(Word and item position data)
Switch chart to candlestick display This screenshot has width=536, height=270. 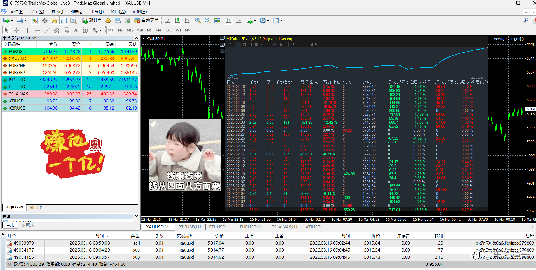coord(177,20)
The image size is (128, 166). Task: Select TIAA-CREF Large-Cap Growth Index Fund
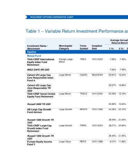(39, 128)
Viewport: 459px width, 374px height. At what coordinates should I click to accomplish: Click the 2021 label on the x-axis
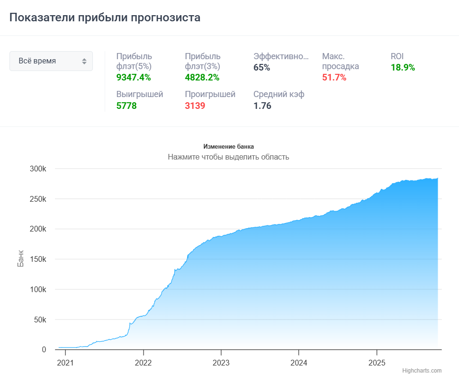pos(65,363)
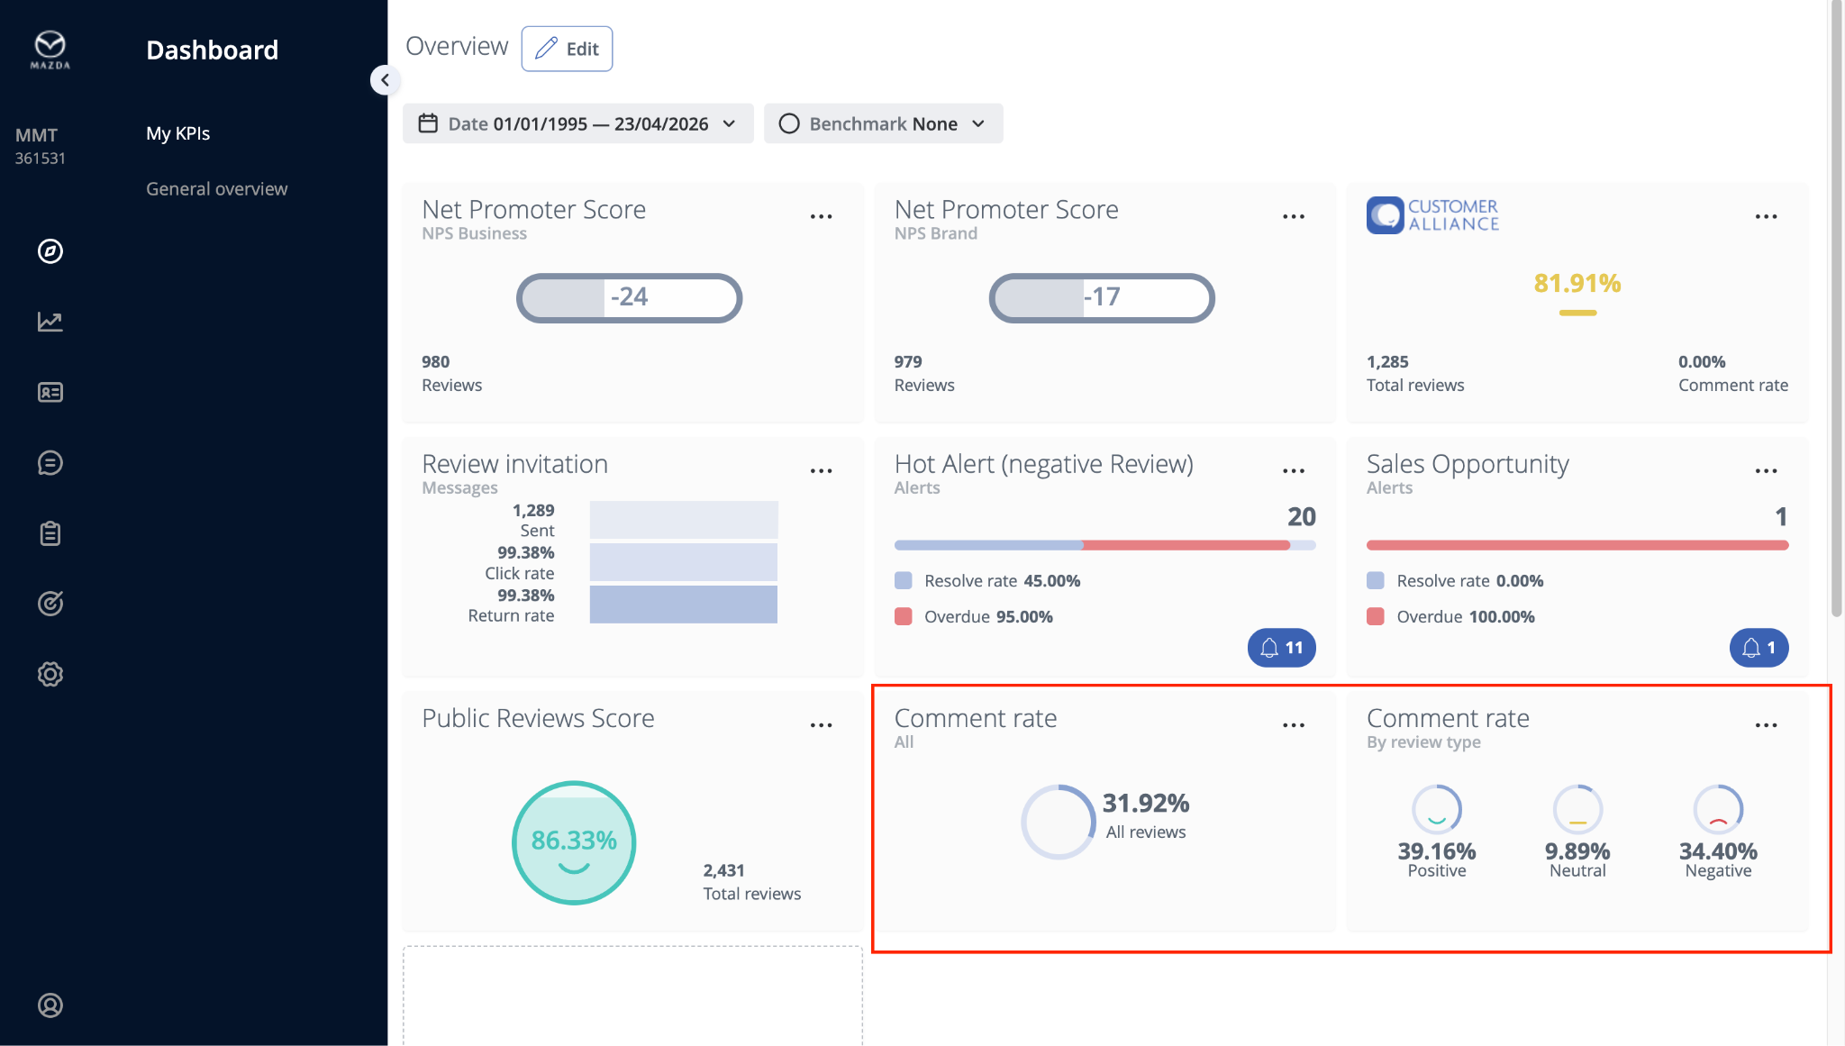Select My KPIs in the sidebar
1845x1046 pixels.
point(177,133)
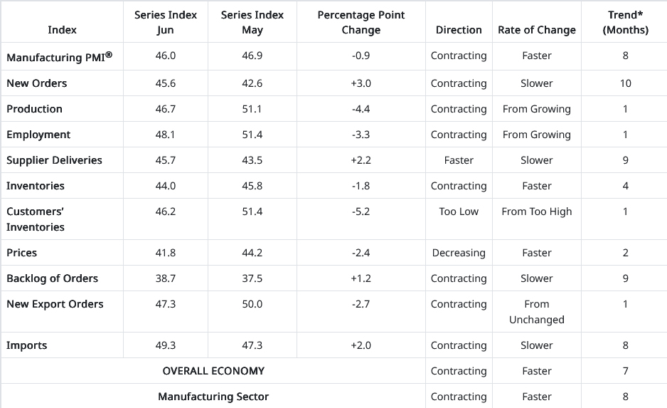This screenshot has height=408, width=667.
Task: Click the Backlog of Orders label
Action: [53, 278]
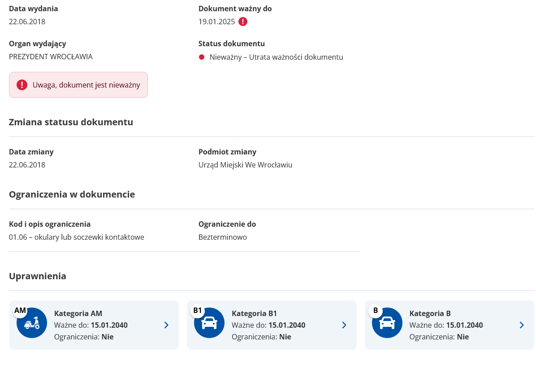
Task: Click the car icon in Kategoria B1 card
Action: coord(209,323)
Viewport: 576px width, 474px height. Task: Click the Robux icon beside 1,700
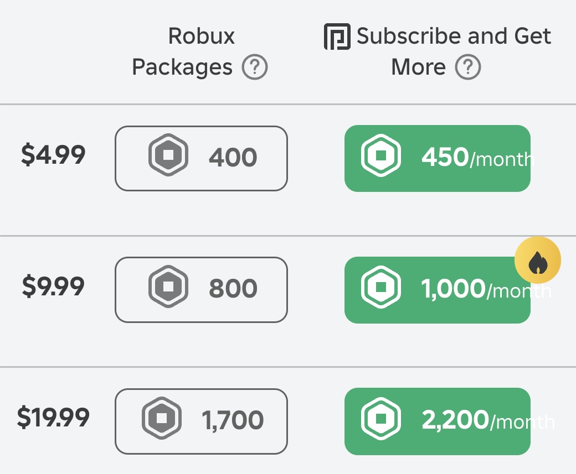(x=162, y=418)
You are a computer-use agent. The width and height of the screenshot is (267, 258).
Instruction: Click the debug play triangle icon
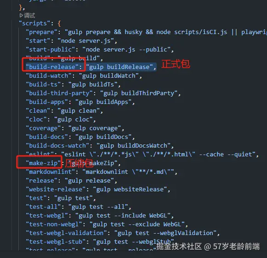click(x=21, y=16)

• _Exercise task_:
Write out the listing word for word, from the line with "Viewport: 576px width, 474px" through the last line of the listing, keeping both of those lines. Leave the pictures out.

• _Final result_:
Viewport: 576px width, 474px height. Task: Click the Robux icon beside 1,700
(x=162, y=418)
You are a computer-use agent. The width and height of the screenshot is (267, 258).
Instruction: Click the debug play triangle icon
click(x=21, y=16)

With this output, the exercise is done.